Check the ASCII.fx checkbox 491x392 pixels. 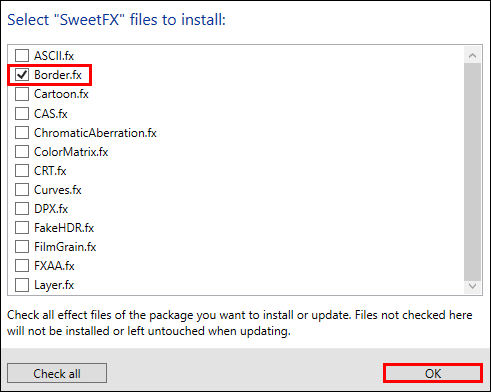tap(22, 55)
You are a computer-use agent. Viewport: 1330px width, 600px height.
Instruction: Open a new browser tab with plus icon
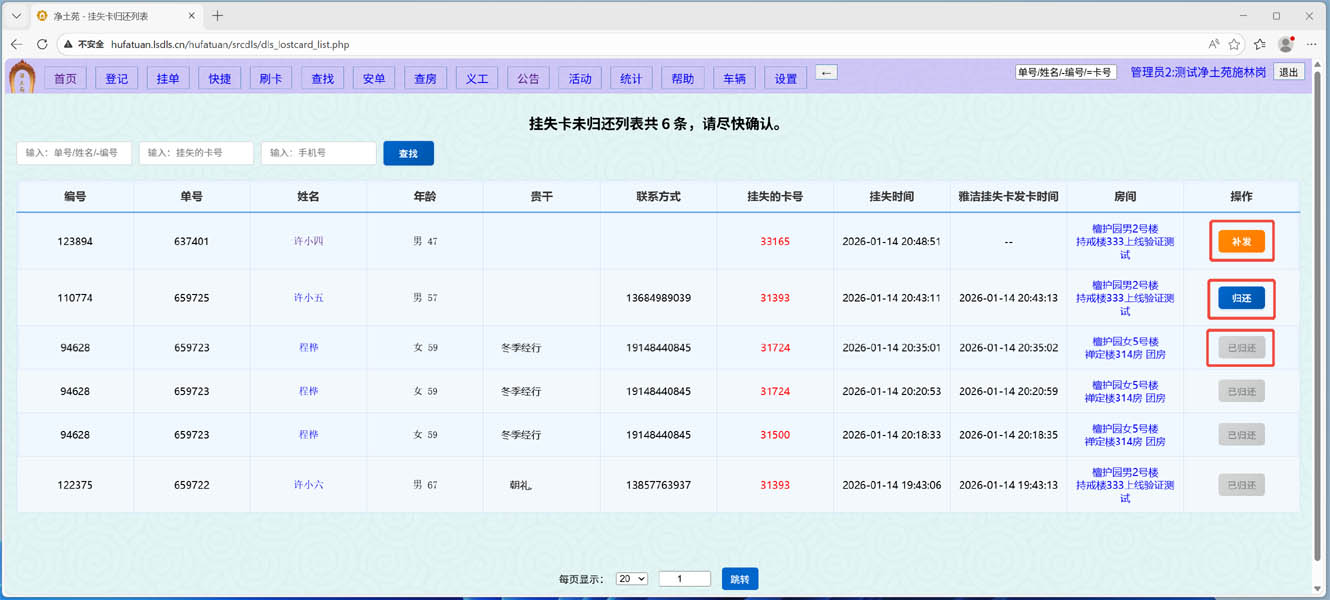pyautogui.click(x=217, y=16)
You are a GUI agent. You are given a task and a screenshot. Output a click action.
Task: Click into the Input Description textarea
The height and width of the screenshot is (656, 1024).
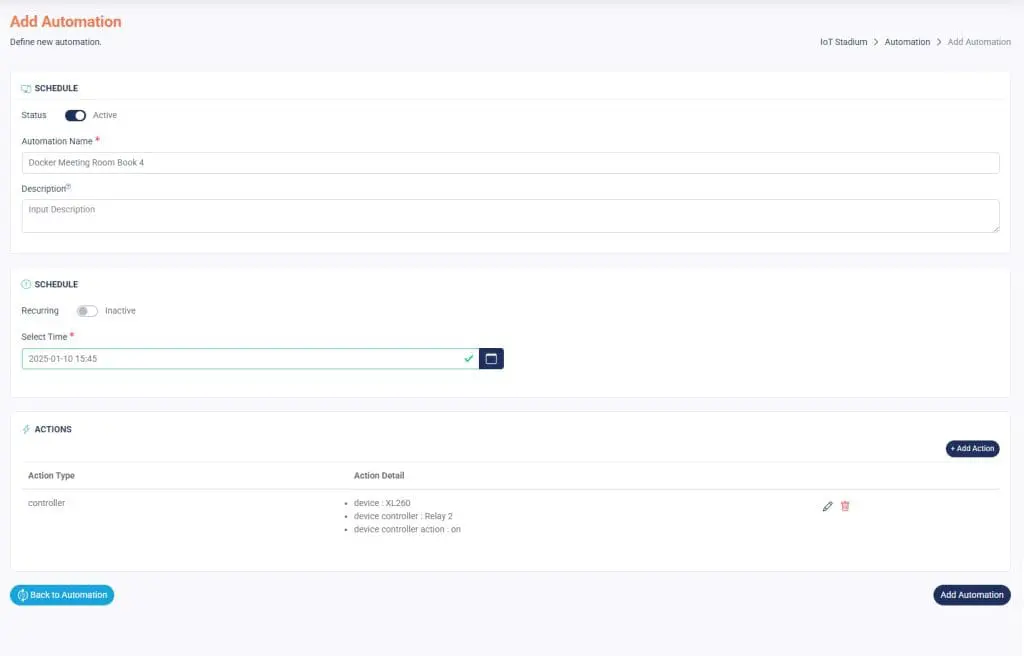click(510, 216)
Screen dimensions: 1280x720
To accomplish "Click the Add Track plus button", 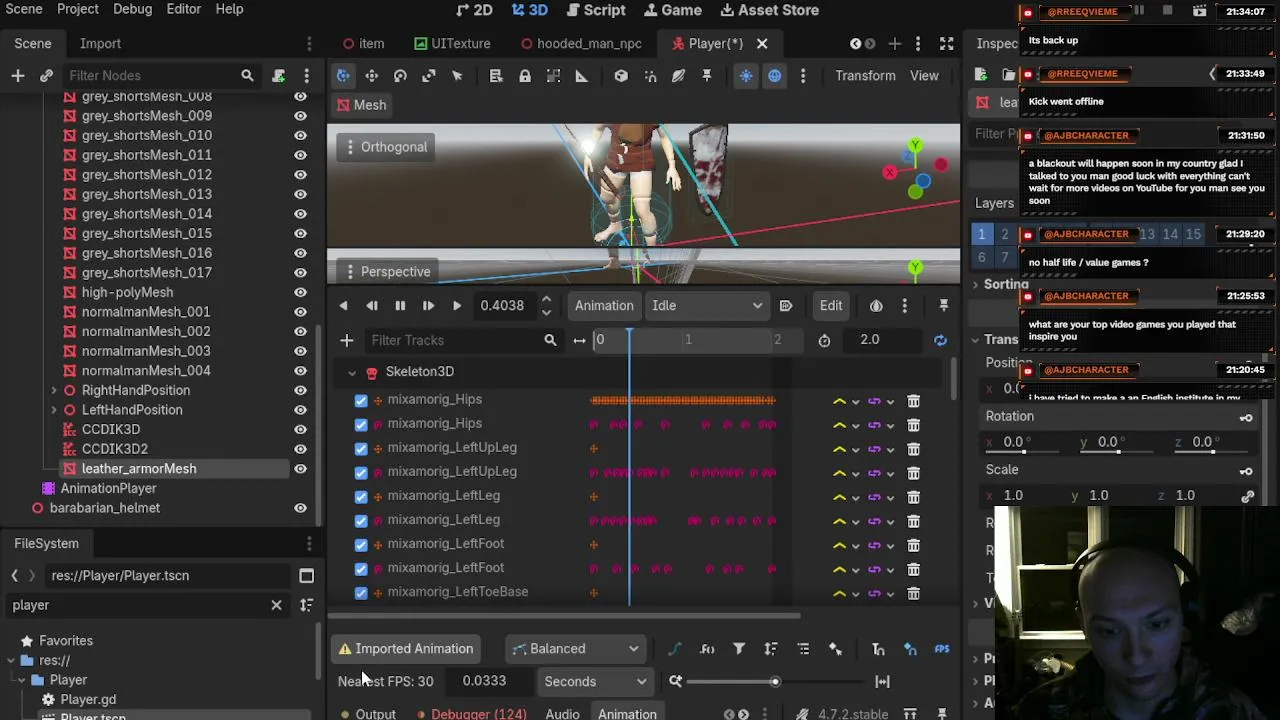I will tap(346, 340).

────────────────────

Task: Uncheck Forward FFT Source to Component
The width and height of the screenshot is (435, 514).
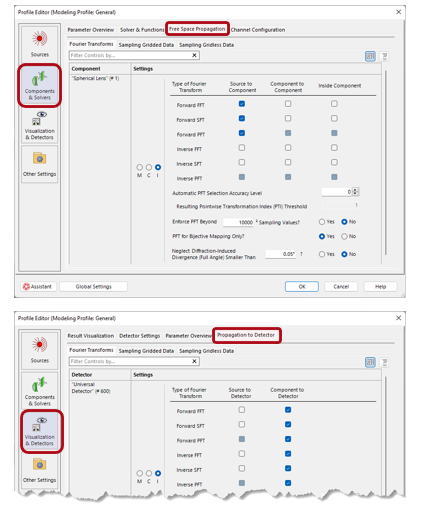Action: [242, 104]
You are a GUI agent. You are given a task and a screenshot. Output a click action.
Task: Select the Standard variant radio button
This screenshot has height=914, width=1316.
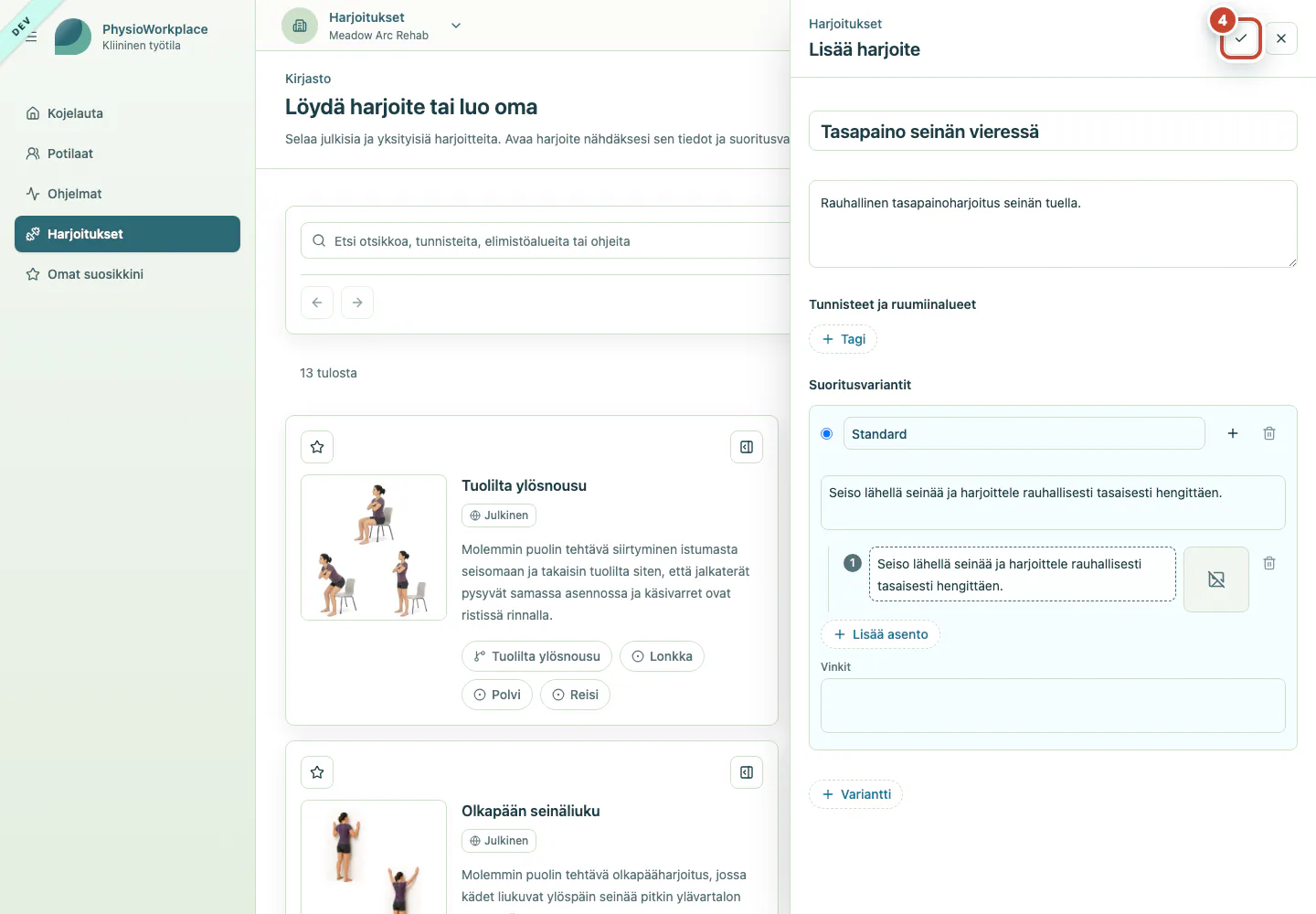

────────────────────

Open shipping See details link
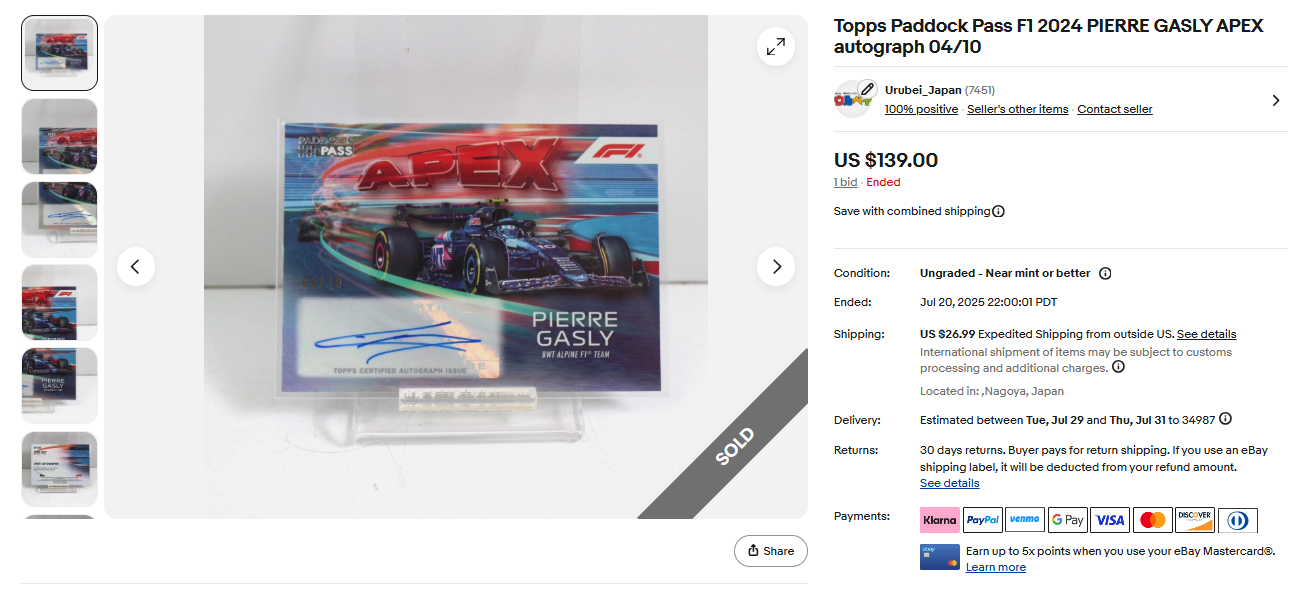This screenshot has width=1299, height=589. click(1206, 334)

────────────────────

◆ **Exercise goal**:
Output only the stretch above from the line with "The width and" through the line with "This screenshot has height=914, width=1316.", reproduced exactly. Exclude pictures.

◆ **Response area**:
The width and height of the screenshot is (435, 514).
Action: [242, 104]
You are a GUI agent. You are given a task and a screenshot. Output a click action.
Task: Select the Standard variant radio button
This screenshot has height=914, width=1316.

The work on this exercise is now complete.